- EXTRACT PROVIDED
In part one I explored the importance of team cohesion and unit identity in Strike Brigades. In this post I will outline why the British Army must nurture its new brigades during the experimentation phase, why it must guard its Strike Units morale and finally, the significance of a clear vision for Strike.
“Determination to succeed in the purpose for which the individual is trained, or for which the group exists.” – US Army Definition of ‘morale’ during World War One
Strike will generate a demanding environment to operate in and the development of cohesion within this environment is essential but, to be successful, Strike units must also maintain morale throughout tactical actions. Shibutani defines the characteristics of a unit with high morale as “when [an organised group] performs consistently at a high level of efficiency, when the tasked assigned to it are carried out promptly and effectively.” In order to achieve this state, every individual member’s morale must be high enough to achieve the levels of enthusiasm and persistence towards the activities of the unit. This is possible if the unit’s purpose is clear, understood and believed by the team; this is difficult during any period of experimentation and therefore an early threat to the morale of a Strike unit will be the transition from experimentation.

[A run of records]
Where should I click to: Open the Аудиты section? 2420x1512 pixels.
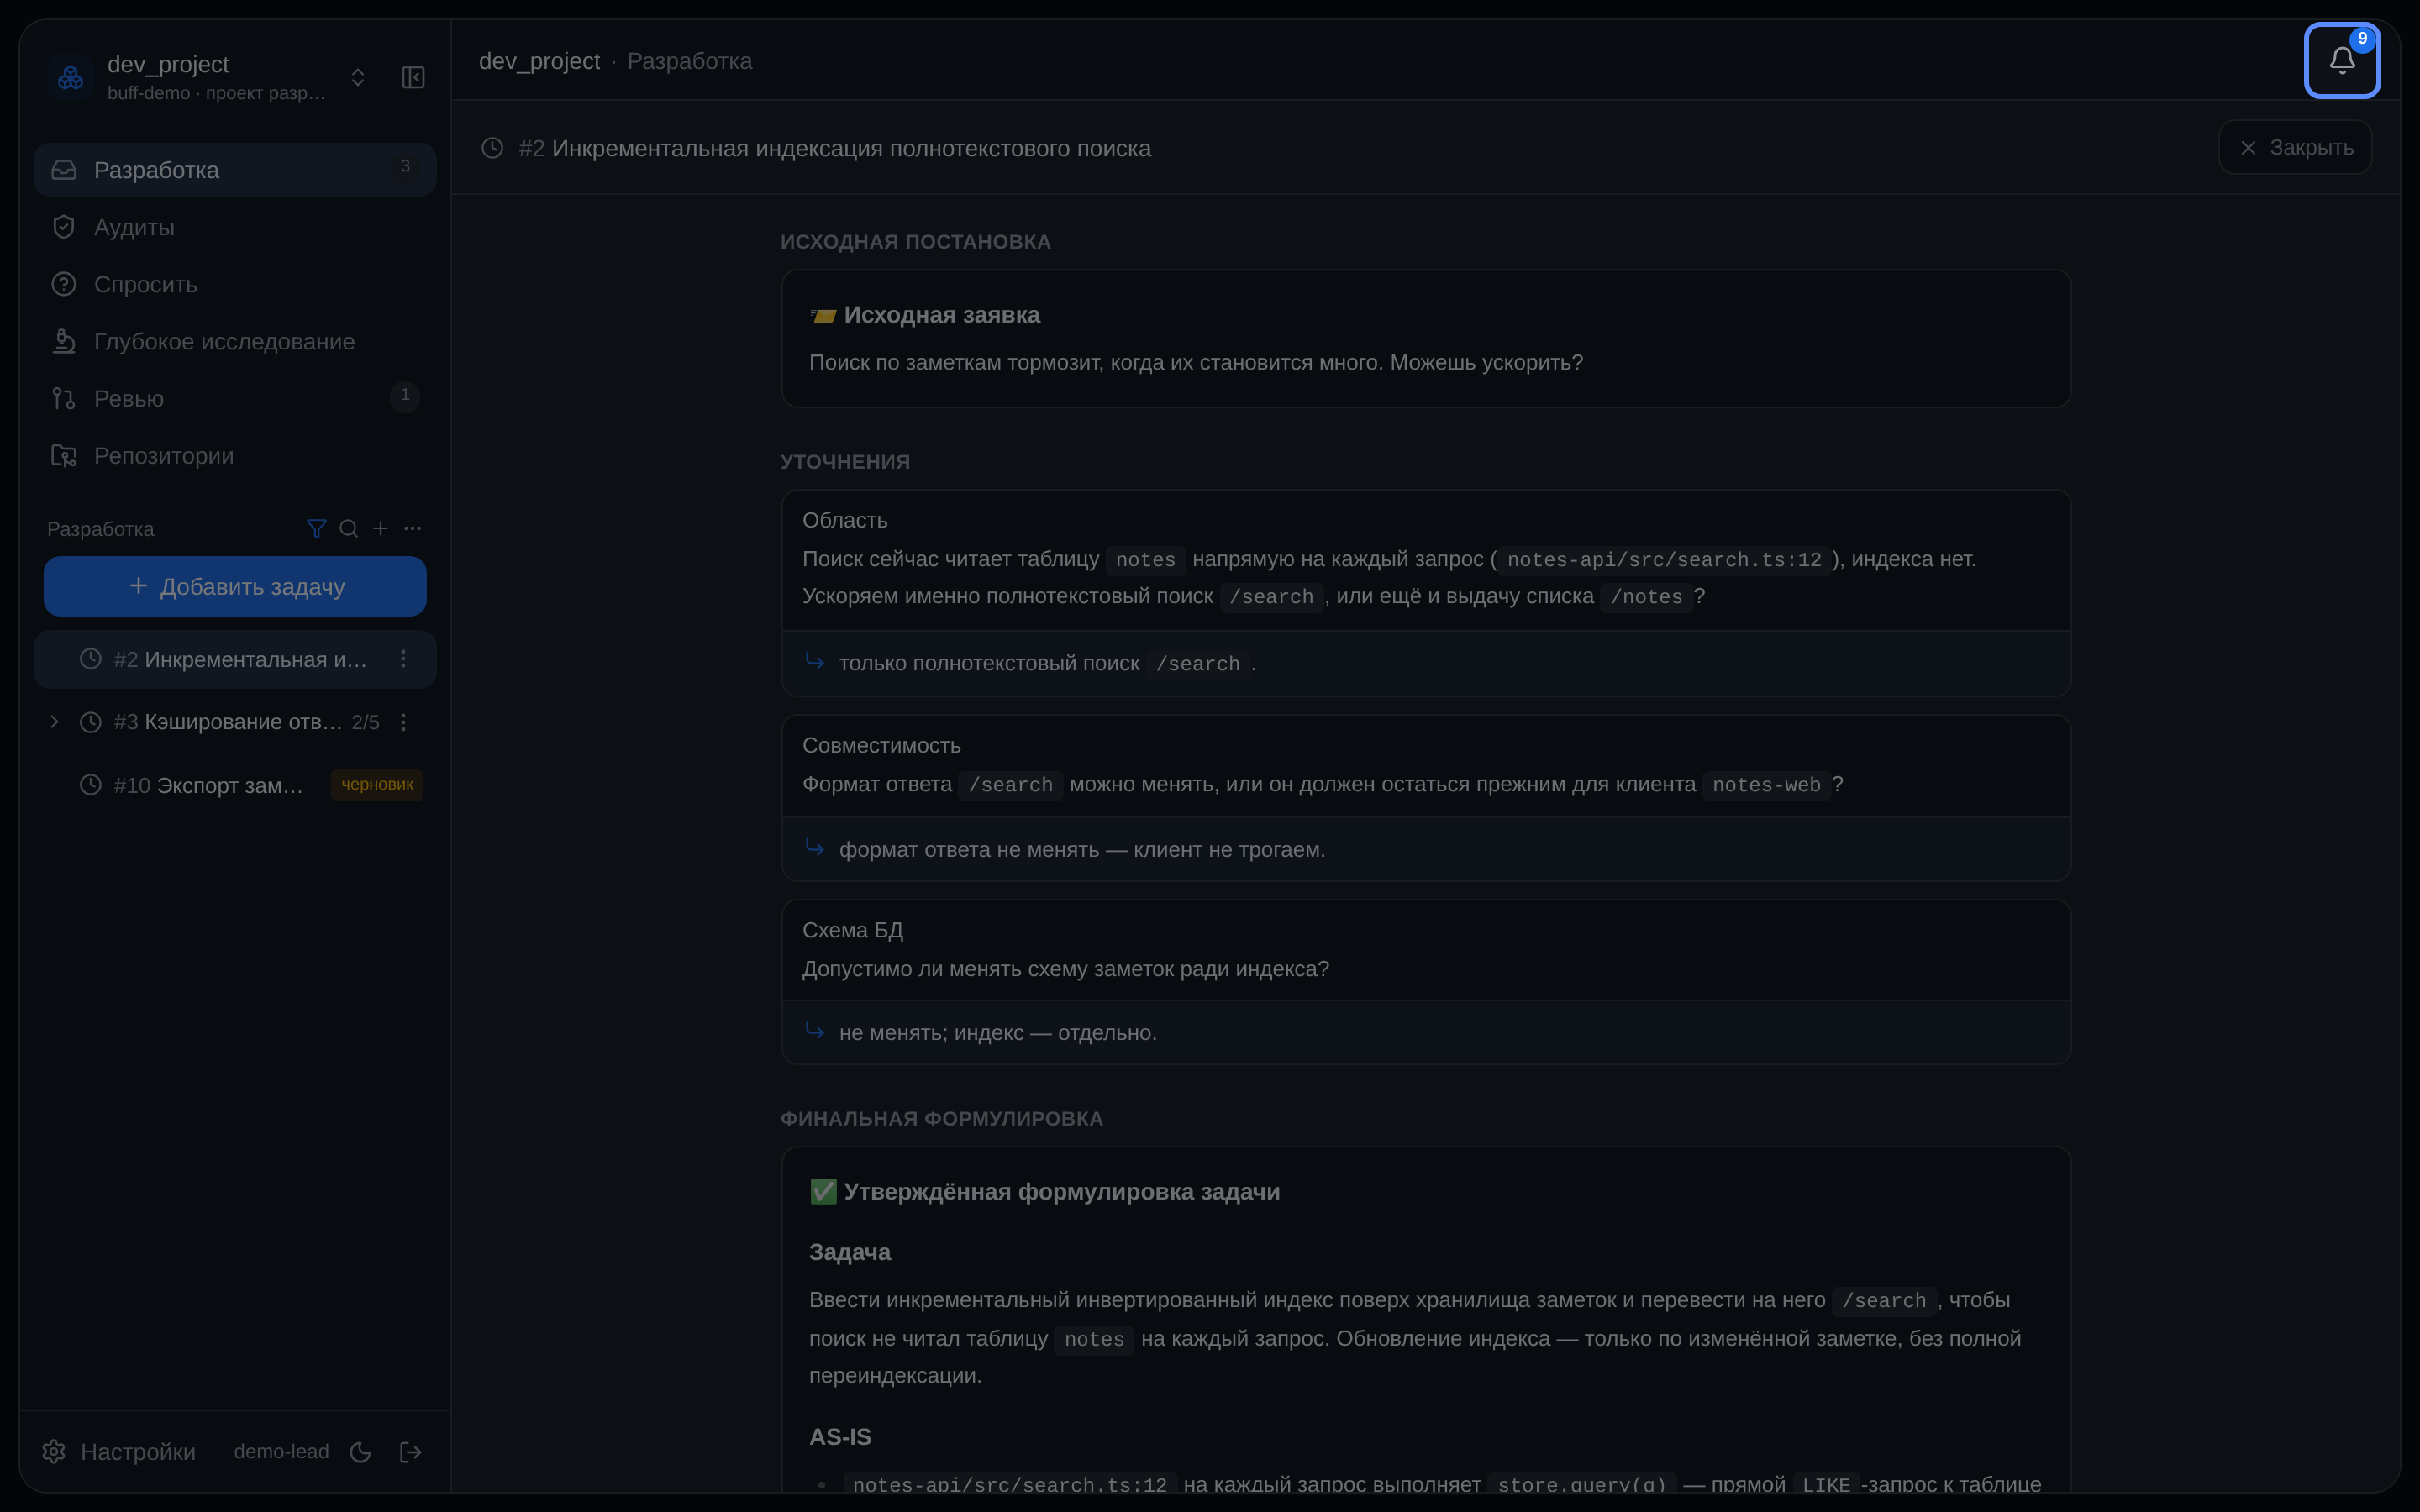pos(235,227)
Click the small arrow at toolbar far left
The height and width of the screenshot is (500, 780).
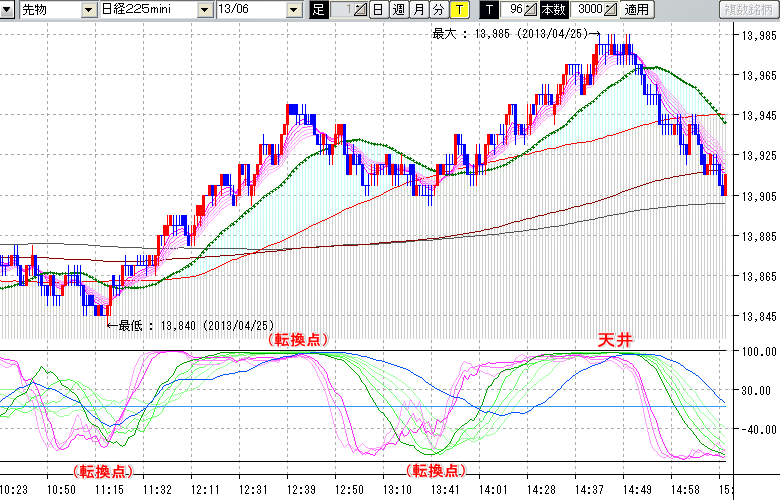[8, 10]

- DIRECTIVE
Reproduce the passage above on morale in Strike Brigades word for word, in full.

- ANSWER TO THE EXERCISE
In part one I explored the importance of team cohesion and unit identity in Strike Brigades. In this post I will outline why the British Army must nurture its new brigades during the experimentation phase, why it must guard its Strike Units morale and finally, the significance of a clear vision for Strike.
“Determination to succeed in the purpose for which the individual is trained, or for which the group exists.” – US Army Definition of ‘morale’ during World War One
Strike will generate a demanding environment to operate in and the development of cohesion within this environment is essential but, to be successful, Strike units must also maintain morale throughout tactical actions. Shibutani defines the characteristics of a unit with high morale as “when [an organised group] performs consistently at a high level of efficiency, when the tasked assigned to it are carried out promptly and effectively.” In order to achieve this state, every individual member’s morale must be high enough to achieve the levels of enthusiasm and persistence towards the activities of the unit. This is possible if the unit’s purpose is clear, understood and believed by the team; this is difficult during any period of experimentation and therefore an early threat to the morale of a Strike unit will be the transition from experimentation.